Evaluating Poly(Acrylamide‐co‐Acrylic Acid) Hydrogels Stress Relaxation to Direct the Osteogenic Differentiation of Mesenchymal Stem Cells

The aim of this study is to investigate polyacrylamide‐based hydrogels stress relaxation and the subsequent impact on the osteogenic differentiation of human mesenchymal stem cells (hMSCs). Different hydrogels are synthesized by varying the amount of cross‐linker and the ratio between the monomers (acrylamide and acrylic acid), and characterized by compression tests.

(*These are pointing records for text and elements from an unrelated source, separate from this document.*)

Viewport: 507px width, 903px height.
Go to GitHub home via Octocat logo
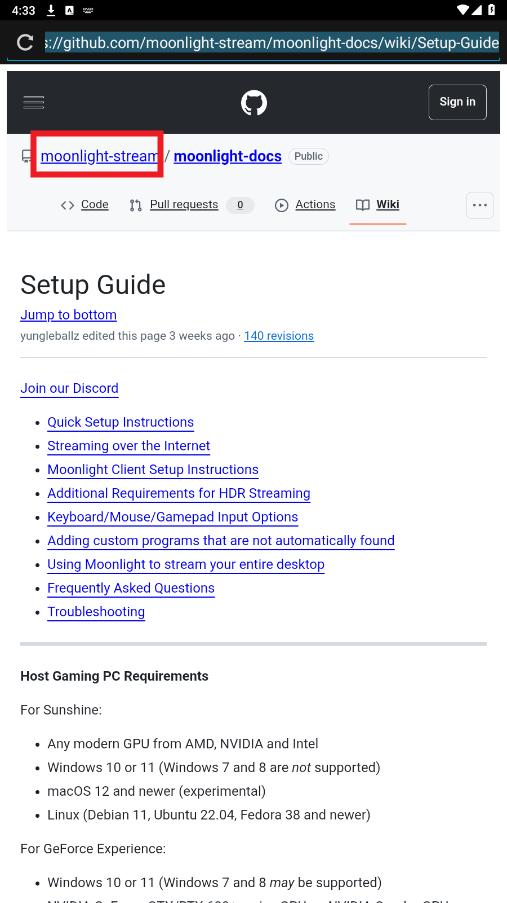pos(254,103)

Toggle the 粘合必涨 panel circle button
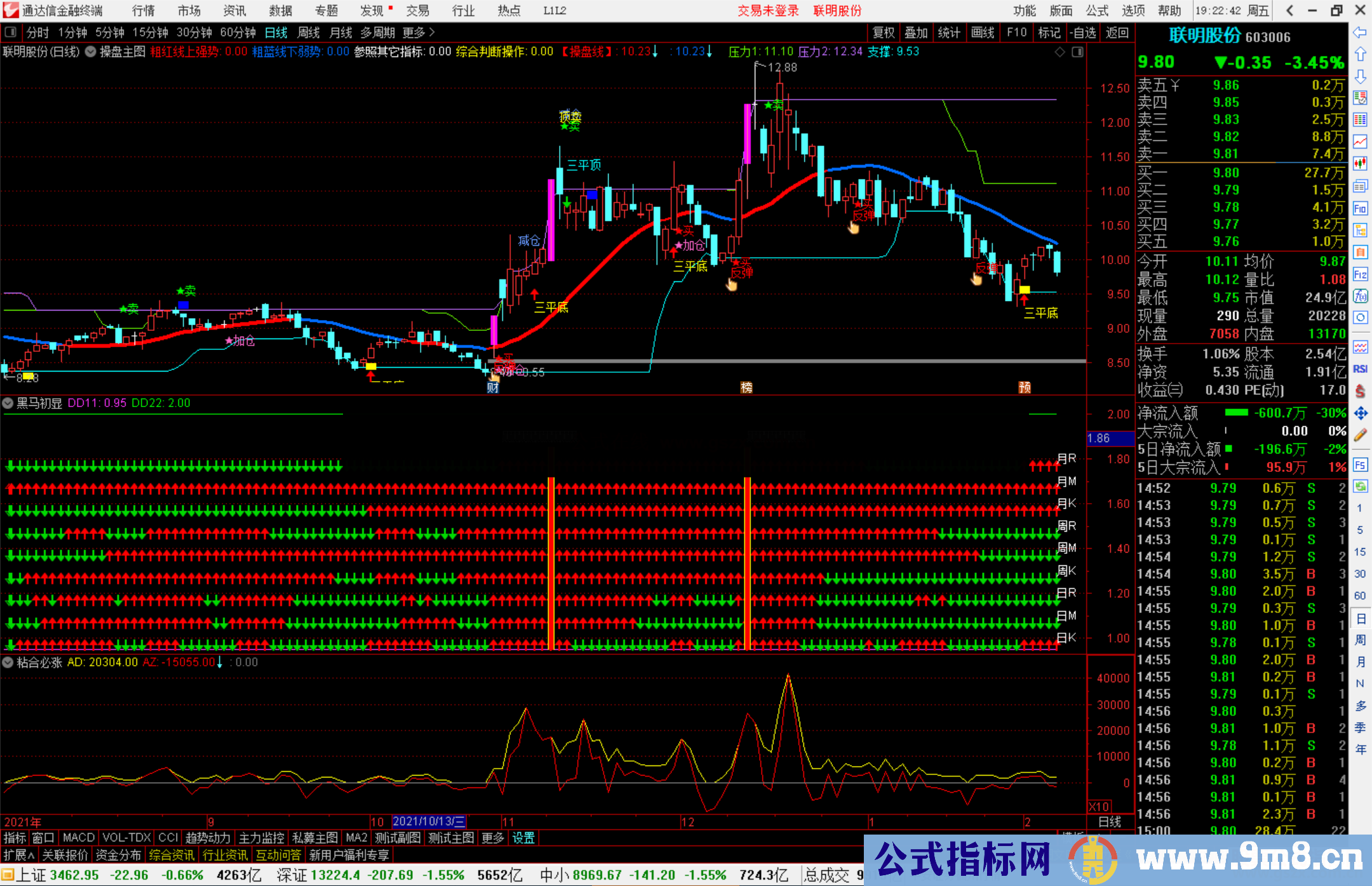point(8,662)
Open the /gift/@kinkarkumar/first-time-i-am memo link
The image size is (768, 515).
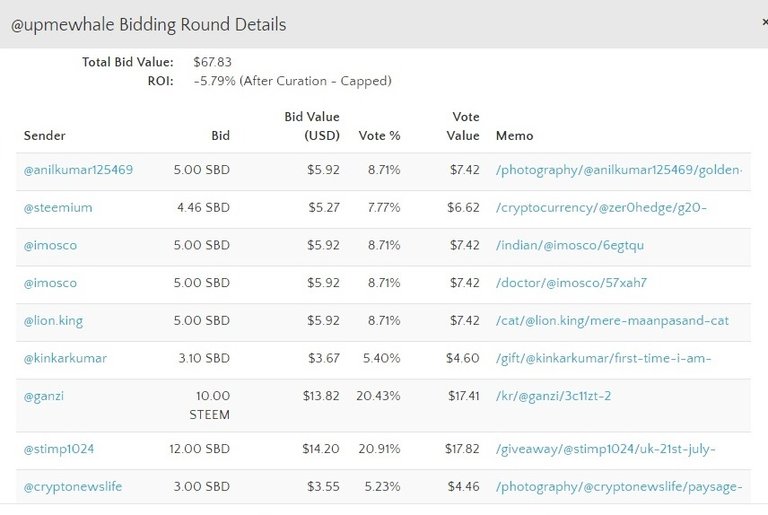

It has been found that hydrogels containing 18% of acrylic acid exhibit an average relaxation of 70%, while pure polyacrylamide gels show an average relaxation of 15%. Subsequently, hMSCs are cultured on two different hydrogels functionalized with a mimetic peptide of the bone morphogenetic protein‐2 to enable cell adhesion and favor their osteogenic differentiation. Phalloidin staining shows that for a constant stiffness of 55 kPa, a hydrogel with a low relaxation (15%) leads to star‐shaped cells, which is typical of osteocytes, while a hydrogel with a high relaxation (70%) presents cells with a polygonal shape characteristic of osteoblasts. Immunofluorescence labeling of E11, strongly expressed in early osteocytes, also shows a dramatically higher expression for cells cultured on the hydrogel with low relaxation (15%). These results clearly demonstrate that, by fine‐tuning hydrogels stress relaxation, hMSCs differentiation can be directed toward osteoblasts, and even osteocytes, which is particularly rare in vitro. Poly(acrylamide‐co‐acrylic acid) hydrogels are synthesized with controlled stiffness, ranging between 5 and 145 kPa. Hydrogels containing 0% or 18% of acrylic acid exhibit an average relaxation of 15% and 70%, respectively. Hydrogels with the same stiffness (55 kPa) and different stress relaxation (70% and 15%) induce mesenchymal stem cells differentiation into osteoblasts and osteocytes, respectively.